** Raw data follows **
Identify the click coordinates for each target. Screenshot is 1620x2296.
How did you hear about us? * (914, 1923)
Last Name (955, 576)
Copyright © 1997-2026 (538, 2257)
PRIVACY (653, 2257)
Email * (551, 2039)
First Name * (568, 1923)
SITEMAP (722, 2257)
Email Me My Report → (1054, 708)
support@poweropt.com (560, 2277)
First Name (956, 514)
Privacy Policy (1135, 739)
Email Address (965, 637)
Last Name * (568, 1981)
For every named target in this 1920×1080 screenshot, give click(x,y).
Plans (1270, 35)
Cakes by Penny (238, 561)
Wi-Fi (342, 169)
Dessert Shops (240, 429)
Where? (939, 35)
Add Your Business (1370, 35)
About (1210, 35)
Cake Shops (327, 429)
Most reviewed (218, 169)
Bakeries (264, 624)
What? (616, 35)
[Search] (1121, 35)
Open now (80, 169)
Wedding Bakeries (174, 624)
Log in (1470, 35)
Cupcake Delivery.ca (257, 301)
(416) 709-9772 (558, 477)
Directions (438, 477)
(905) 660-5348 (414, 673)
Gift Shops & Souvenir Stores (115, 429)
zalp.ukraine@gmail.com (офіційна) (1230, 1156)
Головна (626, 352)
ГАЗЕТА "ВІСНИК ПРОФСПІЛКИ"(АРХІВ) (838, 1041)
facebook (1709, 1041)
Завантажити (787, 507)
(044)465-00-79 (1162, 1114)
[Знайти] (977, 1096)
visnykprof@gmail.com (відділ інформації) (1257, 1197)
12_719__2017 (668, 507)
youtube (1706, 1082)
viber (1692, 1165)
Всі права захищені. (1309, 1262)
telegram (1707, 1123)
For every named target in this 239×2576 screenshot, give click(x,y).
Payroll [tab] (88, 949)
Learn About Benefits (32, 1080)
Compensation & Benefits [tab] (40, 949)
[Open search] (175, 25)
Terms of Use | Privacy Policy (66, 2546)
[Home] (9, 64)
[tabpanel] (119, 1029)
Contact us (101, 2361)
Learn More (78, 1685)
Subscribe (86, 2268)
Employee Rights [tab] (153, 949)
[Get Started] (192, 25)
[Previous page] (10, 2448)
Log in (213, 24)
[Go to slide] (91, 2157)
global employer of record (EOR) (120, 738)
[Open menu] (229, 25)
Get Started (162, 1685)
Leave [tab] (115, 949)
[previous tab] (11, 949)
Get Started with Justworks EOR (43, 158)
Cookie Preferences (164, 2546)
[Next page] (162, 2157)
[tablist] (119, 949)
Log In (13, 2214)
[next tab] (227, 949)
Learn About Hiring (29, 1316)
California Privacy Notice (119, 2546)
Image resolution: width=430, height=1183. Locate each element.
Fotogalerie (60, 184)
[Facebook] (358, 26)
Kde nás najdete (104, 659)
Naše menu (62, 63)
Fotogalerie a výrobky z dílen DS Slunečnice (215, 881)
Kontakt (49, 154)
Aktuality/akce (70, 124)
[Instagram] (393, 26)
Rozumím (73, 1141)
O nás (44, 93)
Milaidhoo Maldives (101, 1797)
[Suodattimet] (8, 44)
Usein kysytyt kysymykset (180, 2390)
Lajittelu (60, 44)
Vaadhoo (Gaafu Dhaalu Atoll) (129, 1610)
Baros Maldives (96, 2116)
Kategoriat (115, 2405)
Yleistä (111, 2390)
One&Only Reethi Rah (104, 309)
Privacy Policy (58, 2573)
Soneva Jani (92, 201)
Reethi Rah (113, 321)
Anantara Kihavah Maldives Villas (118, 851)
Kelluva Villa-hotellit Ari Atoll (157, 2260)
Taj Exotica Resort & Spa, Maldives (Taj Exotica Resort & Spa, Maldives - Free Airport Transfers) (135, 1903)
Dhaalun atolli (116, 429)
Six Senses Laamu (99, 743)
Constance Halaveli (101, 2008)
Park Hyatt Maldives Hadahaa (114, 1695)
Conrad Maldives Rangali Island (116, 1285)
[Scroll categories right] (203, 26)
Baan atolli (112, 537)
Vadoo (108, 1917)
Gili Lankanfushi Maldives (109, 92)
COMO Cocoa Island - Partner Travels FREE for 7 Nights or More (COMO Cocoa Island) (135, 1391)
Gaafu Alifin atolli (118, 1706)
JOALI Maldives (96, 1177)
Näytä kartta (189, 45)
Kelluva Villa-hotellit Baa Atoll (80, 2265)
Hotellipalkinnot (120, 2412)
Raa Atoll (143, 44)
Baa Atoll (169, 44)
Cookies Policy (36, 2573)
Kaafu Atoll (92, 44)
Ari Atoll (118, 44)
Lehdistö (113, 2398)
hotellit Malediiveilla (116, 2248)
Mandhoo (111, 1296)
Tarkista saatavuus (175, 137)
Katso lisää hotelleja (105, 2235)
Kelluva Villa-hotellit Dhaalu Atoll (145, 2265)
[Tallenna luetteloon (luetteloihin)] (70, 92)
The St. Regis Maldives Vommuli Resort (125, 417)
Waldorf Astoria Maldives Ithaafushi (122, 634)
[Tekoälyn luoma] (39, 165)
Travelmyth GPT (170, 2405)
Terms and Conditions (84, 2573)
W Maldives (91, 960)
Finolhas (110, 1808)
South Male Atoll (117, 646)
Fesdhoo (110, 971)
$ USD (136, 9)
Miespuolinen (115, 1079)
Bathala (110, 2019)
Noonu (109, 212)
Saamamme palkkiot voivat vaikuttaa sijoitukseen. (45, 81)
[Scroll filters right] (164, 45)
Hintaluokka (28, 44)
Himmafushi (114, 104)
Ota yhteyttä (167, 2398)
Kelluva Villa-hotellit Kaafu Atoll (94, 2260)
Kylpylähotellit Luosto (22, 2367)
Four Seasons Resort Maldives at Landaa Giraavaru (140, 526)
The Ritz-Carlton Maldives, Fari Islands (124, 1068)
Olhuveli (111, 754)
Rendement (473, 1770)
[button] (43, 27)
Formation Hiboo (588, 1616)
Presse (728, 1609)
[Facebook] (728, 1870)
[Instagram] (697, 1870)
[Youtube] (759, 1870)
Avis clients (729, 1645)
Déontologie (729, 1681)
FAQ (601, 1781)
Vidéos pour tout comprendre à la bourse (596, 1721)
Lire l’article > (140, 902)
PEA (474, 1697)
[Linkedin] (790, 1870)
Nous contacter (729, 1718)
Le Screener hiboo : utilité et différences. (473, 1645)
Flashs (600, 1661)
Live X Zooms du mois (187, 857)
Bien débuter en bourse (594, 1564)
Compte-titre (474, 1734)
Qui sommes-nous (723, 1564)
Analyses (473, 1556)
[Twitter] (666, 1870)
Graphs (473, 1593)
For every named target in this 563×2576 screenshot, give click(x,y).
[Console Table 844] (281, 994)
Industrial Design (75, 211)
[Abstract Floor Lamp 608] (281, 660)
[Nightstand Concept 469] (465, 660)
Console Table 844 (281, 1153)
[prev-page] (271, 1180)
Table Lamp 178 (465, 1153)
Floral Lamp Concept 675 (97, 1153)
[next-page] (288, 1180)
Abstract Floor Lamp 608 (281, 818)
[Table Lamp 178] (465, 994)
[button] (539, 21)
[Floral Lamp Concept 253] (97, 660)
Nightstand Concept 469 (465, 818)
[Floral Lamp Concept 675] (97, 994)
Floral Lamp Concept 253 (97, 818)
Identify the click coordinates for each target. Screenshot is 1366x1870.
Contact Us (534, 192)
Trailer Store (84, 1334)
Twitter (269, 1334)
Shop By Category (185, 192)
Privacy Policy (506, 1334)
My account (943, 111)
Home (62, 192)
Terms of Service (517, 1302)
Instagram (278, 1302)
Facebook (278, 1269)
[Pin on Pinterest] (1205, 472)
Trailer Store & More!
** End of Raw data **
▶ **Problem description**:
Your reply should hold only the lines from the first line of the records through the one with "(905) 660-5348 (414, 673)", reproduced word for word.

▶ **Your solution**:
Identify the click coordinates for each target. Screenshot is 1620x2296.
How did you hear about us? * (914, 1923)
Last Name (955, 576)
Copyright © 1997-2026 (538, 2257)
PRIVACY (653, 2257)
Email * (551, 2039)
First Name * (568, 1923)
SITEMAP (722, 2257)
Email Me My Report → (1054, 708)
support@poweropt.com (560, 2277)
First Name (956, 514)
Privacy Policy (1135, 739)
Email Address (965, 637)
Last Name * (568, 1981)
For every named target in this 1920×1080 screenshot, give click(x,y).
Plans (1270, 35)
Cakes by Penny (238, 561)
Wi-Fi (342, 169)
Dessert Shops (240, 429)
Where? (939, 35)
Add Your Business (1370, 35)
About (1210, 35)
Cake Shops (327, 429)
Most reviewed (218, 169)
Bakeries (264, 624)
What? (616, 35)
[Search] (1121, 35)
Open now (80, 169)
Wedding Bakeries (174, 624)
Log in (1470, 35)
Cupcake Delivery.ca (257, 301)
(416) 709-9772 (558, 477)
Directions (438, 477)
(905) 660-5348 (414, 673)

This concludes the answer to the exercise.